Île de Sphactérie, 8 mai, neuf heures et demie du matin.

Santa Rosa. — « Tous nos amis du fort se portent bien ; je suis venu ici avec le capitaine Simo, parce qu’il faut défendre cette île ; d’où dépend le salut de la place. Je me repens bien d’avoir entrepris à tout prix la vie de pallicare ; je croyais savoir le grec, et je n’en comprends pas un mot, la langue du peuple étant tout-à-fait différente de celle des gens instruits. En outre, le désordre qui règne dans l’armée grecque est affreux et ne laisse rien à espérer. » M. Édouard Grasset lui dit : « Venez à la batterie avec nous. » Santa-Rosa répondit : « Non, je resterai ici ; je veux voir les Turcs de plus près. » À ces mots, ils se séparèrent.

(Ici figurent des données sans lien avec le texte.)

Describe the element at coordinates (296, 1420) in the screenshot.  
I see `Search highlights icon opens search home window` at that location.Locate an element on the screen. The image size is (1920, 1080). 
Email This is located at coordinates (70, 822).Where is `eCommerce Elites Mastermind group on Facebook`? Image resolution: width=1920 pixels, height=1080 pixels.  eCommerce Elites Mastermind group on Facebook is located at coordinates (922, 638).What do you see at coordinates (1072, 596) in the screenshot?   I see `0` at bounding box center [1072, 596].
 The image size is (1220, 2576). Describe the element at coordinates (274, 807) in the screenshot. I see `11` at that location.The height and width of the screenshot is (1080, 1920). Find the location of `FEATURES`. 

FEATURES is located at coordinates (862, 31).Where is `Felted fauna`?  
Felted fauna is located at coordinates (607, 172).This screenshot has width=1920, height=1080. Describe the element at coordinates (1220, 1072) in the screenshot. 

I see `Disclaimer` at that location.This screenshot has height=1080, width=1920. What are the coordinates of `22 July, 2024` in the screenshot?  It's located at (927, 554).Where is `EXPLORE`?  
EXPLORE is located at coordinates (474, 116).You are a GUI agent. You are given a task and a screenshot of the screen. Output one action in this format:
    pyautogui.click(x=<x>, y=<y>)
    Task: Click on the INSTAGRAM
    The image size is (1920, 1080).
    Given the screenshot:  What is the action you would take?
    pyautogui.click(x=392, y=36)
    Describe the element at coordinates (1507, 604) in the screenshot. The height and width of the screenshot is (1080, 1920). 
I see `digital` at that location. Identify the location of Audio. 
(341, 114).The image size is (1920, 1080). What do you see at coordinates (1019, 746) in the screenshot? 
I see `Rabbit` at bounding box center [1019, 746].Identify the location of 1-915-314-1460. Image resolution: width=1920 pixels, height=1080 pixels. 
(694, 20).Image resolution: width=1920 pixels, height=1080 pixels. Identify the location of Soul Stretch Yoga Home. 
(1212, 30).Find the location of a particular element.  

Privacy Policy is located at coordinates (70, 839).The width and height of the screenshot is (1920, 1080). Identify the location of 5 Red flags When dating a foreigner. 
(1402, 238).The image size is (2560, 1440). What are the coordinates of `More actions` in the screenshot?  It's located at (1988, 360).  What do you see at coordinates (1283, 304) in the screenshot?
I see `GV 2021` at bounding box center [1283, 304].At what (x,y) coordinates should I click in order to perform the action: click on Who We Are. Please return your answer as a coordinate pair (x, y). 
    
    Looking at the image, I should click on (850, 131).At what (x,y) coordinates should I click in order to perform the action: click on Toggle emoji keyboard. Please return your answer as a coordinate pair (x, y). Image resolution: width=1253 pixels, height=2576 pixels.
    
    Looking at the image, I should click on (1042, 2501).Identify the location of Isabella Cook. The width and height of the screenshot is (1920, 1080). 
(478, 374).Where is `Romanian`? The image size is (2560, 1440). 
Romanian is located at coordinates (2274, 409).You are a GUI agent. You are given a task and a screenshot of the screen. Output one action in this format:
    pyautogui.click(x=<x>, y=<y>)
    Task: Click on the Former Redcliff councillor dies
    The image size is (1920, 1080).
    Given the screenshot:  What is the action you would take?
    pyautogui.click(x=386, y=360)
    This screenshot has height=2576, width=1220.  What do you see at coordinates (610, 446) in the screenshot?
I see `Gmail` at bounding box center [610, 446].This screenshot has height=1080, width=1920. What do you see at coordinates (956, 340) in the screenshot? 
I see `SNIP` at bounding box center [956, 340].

Je n’ai pas rencontré un Grec ayant pris part à la campagne de 1825 qui ne m’ait parlé avec admiration de la conduite de Santa-Rosa. Je n’hésitai donc pas à écrire au gouvernement grec, dans la personne du prince Maurocordato, pour demander que le nom de Santa-Rosa fût donné à l’endroit de l’île de Sphactérie où il avait été tué ; je demandai, en outre, qu’un tombeau modeste lui fût élevé dans le même lieu, et que le gouvernement me permît de faire élever ce tombeau à mes frais, pour qu’au moins j’eusse la consolation d’avoir rendu ce dernier devoir à l’homme de mon temps que j’avais le plus respecté et chéri. Je n’ai jamais reçu de réponse à cette demande ; mais, en même temps que je m’adressais au gouvernement grec, j’eus le bon esprit d’écrire au colonel Fabvier, pour lui recommander la mémoire de notre ami. Celui-là était fait pour me comprendre. Aussi, dès que l’armée française, commandée par le maréchal Maison, eut délivré le Péloponèse et l’île de Sphactérie de l’invasion égyptienne, le colonel Fabvier s’empressa d’acquitter notre dette commune en élevant à Santa-Rosa, au lieu même où il passe pour avoir été tué, à l’entrée d’une caverne située dans l’île, un monument avec cette inscription : « Au comte Sanctorre de Santa-Rosa, tué le 9 mai 1825. » Le gouvernement grec n’y prit aucune part ; mais le peuple et surtout les soldats français mirent l’empressement le plus vif à seconder le digne colonel dans cet hommage rendu à la mémoire d’un homme de cœur.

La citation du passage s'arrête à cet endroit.